(Data records)
* * * * * * *
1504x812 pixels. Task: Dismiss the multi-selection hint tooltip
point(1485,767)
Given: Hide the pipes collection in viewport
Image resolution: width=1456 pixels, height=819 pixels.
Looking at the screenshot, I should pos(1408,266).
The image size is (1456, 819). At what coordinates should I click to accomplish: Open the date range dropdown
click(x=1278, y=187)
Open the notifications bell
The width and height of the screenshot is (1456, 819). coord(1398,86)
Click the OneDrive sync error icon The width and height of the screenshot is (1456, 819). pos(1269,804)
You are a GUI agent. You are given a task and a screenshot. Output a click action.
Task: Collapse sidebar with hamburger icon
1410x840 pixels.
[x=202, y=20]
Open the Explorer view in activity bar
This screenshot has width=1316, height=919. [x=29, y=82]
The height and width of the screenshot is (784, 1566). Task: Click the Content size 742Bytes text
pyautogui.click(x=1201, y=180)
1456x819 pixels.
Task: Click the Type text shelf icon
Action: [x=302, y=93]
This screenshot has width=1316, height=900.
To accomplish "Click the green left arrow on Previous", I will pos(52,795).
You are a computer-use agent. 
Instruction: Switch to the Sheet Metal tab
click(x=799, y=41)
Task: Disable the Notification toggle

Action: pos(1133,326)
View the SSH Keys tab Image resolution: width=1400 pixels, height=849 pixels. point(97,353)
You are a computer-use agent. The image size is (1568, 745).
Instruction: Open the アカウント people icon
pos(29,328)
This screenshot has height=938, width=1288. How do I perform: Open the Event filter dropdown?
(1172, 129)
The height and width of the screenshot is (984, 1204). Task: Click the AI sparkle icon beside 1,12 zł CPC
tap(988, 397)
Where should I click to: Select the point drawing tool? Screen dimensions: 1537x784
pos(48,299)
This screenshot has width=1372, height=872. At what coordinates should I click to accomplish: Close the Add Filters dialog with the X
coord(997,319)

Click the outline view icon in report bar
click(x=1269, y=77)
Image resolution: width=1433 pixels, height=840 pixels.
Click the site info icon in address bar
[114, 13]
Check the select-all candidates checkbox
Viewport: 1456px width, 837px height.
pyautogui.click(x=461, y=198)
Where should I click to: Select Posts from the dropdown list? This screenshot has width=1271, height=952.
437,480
* * * * * * *
- _TASK GOAL_
Please transcribe each entry exactly, keeping every word as it is.

- _WRITTEN SOLUTION_
1504x812 pixels. Task: Dismiss the multi-selection hint tooltip
point(1485,767)
Given: Hide the pipes collection in viewport
Image resolution: width=1456 pixels, height=819 pixels.
Looking at the screenshot, I should pos(1408,266).
The image size is (1456, 819). At what coordinates should I click to accomplish: Open the date range dropdown
click(x=1278, y=187)
Open the notifications bell
The width and height of the screenshot is (1456, 819). coord(1398,86)
Click the OneDrive sync error icon The width and height of the screenshot is (1456, 819). pos(1269,804)
You are a GUI agent. You are given a task and a screenshot. Output a click action.
Task: Collapse sidebar with hamburger icon
1410x840 pixels.
[x=202, y=20]
Open the Explorer view in activity bar
This screenshot has width=1316, height=919. [x=29, y=82]
The height and width of the screenshot is (784, 1566). Task: Click the Content size 742Bytes text
pyautogui.click(x=1201, y=180)
1456x819 pixels.
Task: Click the Type text shelf icon
Action: [x=302, y=93]
This screenshot has width=1316, height=900.
To accomplish "Click the green left arrow on Previous", I will pos(52,795).
You are a computer-use agent. 
Instruction: Switch to the Sheet Metal tab
click(x=799, y=41)
Task: Disable the Notification toggle

Action: pos(1133,326)
View the SSH Keys tab Image resolution: width=1400 pixels, height=849 pixels. point(97,353)
You are a computer-use agent. The image size is (1568, 745).
Instruction: Open the アカウント people icon
pos(29,328)
This screenshot has height=938, width=1288. How do I perform: Open the Event filter dropdown?
(1172, 129)
The height and width of the screenshot is (984, 1204). Task: Click the AI sparkle icon beside 1,12 zł CPC
tap(988, 397)
Where should I click to: Select the point drawing tool? Screen dimensions: 1537x784
pos(48,299)
This screenshot has width=1372, height=872. At what coordinates should I click to accomplish: Close the Add Filters dialog with the X
coord(997,319)

Click the outline view icon in report bar
click(x=1269, y=77)
Image resolution: width=1433 pixels, height=840 pixels.
Click the site info icon in address bar
[114, 13]
Check the select-all candidates checkbox
Viewport: 1456px width, 837px height.
pyautogui.click(x=461, y=198)
Where should I click to: Select Posts from the dropdown list? This screenshot has width=1271, height=952.
437,480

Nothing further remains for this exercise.